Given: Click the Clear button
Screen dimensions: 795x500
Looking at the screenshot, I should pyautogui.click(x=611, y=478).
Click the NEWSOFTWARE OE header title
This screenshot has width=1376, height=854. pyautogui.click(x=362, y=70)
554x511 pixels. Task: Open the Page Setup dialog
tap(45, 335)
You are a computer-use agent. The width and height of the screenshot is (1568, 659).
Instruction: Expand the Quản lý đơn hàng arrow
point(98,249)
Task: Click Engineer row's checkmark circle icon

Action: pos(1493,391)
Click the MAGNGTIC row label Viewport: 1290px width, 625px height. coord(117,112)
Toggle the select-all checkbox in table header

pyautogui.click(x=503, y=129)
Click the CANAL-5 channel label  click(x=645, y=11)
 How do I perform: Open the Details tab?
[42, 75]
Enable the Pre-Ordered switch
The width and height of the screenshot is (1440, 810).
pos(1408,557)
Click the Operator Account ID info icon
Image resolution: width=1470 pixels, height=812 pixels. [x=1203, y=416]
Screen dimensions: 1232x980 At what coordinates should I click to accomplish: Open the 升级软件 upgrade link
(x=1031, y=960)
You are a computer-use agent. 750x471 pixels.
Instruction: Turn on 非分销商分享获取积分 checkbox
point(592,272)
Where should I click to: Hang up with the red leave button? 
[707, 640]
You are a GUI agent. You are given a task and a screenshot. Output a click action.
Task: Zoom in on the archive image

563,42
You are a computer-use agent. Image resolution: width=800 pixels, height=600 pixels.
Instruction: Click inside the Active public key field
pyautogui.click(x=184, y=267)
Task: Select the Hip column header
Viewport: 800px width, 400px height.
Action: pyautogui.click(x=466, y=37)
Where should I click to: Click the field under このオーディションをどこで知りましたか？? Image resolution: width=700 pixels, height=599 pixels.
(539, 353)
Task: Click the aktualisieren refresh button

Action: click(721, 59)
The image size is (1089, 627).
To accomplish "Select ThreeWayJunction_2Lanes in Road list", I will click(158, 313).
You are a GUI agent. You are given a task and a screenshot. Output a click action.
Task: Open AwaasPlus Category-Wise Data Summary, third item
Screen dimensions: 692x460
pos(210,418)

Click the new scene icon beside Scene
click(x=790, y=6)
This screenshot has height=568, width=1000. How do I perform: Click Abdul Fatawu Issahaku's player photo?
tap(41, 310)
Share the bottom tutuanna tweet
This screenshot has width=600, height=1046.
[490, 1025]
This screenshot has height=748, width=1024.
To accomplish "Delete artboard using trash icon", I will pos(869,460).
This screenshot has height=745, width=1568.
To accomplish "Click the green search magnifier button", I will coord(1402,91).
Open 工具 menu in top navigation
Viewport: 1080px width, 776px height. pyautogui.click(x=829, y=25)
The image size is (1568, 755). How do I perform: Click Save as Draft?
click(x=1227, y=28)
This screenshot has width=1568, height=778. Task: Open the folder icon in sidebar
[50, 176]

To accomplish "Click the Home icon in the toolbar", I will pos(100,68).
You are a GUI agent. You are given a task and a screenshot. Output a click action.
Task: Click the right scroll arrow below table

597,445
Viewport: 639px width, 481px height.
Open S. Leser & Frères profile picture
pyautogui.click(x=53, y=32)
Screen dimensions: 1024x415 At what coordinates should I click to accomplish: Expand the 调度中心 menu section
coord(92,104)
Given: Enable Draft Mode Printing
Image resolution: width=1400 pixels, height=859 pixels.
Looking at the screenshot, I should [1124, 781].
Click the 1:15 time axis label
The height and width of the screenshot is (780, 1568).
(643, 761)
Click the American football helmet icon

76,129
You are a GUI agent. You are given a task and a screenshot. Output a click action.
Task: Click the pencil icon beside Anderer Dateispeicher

----------

**Directions for this task:**
In the data above, tally the lines that contain the string "will" and give that figure alone.

**Answer to this exercise:**
4